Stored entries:
▽

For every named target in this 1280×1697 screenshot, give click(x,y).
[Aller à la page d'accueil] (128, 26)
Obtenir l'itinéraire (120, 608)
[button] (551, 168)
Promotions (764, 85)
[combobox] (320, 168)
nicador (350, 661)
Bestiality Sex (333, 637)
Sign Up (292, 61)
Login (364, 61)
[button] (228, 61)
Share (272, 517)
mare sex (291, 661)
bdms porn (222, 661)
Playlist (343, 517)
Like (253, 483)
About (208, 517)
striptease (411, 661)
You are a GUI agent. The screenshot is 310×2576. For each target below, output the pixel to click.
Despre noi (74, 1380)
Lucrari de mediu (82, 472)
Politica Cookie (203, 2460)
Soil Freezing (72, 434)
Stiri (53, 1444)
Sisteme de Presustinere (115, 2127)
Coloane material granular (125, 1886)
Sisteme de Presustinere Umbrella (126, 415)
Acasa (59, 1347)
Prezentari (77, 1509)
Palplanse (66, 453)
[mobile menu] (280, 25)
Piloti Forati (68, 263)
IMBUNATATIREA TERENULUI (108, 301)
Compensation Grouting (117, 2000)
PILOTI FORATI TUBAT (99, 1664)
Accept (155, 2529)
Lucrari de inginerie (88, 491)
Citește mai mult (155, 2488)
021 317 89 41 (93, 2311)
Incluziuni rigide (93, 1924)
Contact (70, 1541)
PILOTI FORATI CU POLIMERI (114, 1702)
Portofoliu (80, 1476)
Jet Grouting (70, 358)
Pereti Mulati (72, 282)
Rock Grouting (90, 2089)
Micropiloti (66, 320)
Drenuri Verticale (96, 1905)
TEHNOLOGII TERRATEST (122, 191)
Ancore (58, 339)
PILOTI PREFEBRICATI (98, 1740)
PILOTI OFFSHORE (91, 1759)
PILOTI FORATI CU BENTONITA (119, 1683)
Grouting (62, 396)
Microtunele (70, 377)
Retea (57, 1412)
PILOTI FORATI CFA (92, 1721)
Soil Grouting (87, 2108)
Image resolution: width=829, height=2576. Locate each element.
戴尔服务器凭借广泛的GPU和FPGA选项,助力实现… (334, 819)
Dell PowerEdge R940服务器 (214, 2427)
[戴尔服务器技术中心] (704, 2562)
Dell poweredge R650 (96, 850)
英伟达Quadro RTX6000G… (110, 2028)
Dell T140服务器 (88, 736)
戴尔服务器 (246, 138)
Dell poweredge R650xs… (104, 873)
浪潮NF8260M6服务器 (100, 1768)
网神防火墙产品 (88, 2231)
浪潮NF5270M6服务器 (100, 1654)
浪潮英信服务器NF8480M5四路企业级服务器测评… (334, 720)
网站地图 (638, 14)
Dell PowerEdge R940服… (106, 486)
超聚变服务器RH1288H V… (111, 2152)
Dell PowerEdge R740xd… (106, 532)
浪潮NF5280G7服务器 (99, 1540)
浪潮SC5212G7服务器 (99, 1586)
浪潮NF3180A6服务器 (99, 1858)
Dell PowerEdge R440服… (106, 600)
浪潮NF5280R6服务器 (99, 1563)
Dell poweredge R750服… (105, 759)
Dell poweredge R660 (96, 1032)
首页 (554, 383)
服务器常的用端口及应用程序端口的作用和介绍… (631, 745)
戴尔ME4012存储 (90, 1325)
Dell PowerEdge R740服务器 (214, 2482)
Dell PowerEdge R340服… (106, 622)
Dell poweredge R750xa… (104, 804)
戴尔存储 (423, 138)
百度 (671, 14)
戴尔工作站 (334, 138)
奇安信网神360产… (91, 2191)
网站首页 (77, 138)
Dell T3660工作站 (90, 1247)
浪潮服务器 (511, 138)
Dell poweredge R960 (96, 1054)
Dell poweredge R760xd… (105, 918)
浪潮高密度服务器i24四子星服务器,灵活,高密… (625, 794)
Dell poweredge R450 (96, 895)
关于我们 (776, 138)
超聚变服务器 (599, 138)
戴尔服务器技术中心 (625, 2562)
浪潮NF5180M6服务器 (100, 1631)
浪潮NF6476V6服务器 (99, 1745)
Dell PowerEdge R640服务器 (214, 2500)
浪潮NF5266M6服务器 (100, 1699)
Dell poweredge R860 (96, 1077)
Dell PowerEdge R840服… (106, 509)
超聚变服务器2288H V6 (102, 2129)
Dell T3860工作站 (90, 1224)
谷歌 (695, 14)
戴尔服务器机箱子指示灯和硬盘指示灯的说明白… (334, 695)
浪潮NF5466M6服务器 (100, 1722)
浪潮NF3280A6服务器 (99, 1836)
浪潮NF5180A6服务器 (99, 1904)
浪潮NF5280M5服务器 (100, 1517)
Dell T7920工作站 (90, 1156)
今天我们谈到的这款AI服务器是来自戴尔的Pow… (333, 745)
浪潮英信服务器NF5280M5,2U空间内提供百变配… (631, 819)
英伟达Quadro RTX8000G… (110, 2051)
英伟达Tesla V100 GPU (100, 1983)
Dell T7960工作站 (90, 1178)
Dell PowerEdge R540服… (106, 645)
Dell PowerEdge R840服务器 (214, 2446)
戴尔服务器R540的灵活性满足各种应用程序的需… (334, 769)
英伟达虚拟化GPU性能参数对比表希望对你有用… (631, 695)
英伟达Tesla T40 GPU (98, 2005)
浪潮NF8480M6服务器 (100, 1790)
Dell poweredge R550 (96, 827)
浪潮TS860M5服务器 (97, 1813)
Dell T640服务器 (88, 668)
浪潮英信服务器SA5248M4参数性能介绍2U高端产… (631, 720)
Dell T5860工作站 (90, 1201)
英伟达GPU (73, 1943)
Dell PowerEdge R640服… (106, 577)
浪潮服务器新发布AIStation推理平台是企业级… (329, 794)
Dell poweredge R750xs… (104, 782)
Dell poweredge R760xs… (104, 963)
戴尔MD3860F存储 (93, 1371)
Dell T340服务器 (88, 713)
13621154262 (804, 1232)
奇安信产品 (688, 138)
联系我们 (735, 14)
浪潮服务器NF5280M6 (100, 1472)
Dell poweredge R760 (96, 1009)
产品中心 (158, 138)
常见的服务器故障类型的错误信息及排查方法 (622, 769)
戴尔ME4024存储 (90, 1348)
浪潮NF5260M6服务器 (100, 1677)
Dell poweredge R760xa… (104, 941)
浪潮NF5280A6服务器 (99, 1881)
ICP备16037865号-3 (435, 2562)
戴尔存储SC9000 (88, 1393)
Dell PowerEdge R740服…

△

_CHALLENGE_: Copy the records word for word, from the first line through the line containing "Drenuri Verticale (96, 1905)", including both.

_ANSWER TO THE TASK_:
For every named target in this 1280×1697 screenshot, give click(x,y).
[Aller à la page d'accueil] (128, 26)
Obtenir l'itinéraire (120, 608)
[button] (551, 168)
Promotions (764, 85)
[combobox] (320, 168)
nicador (350, 661)
Bestiality Sex (333, 637)
Sign Up (292, 61)
Login (364, 61)
[button] (228, 61)
Share (272, 517)
mare sex (291, 661)
bdms porn (222, 661)
Playlist (343, 517)
Like (253, 483)
About (208, 517)
striptease (411, 661)
You are a GUI agent. The screenshot is 310×2576. For each target below, output the pixel to click.
Despre noi (74, 1380)
Lucrari de mediu (82, 472)
Politica Cookie (203, 2460)
Soil Freezing (72, 434)
Stiri (53, 1444)
Sisteme de Presustinere (115, 2127)
Coloane material granular (125, 1886)
Sisteme de Presustinere Umbrella (126, 415)
Acasa (59, 1347)
Prezentari (77, 1509)
Palplanse (66, 453)
[mobile menu] (280, 25)
Piloti Forati (68, 263)
IMBUNATATIREA TERENULUI (108, 301)
Compensation Grouting (117, 2000)
PILOTI FORATI TUBAT (99, 1664)
Accept (155, 2529)
Lucrari de inginerie (88, 491)
Citește mai mult (155, 2488)
021 317 89 41 (93, 2311)
Incluziuni rigide (93, 1924)
Contact (70, 1541)
PILOTI FORATI CU POLIMERI (114, 1702)
Portofoliu (80, 1476)
Jet Grouting (70, 358)
Pereti Mulati (72, 282)
Rock Grouting (90, 2089)
Micropiloti (66, 320)
Drenuri Verticale (96, 1905)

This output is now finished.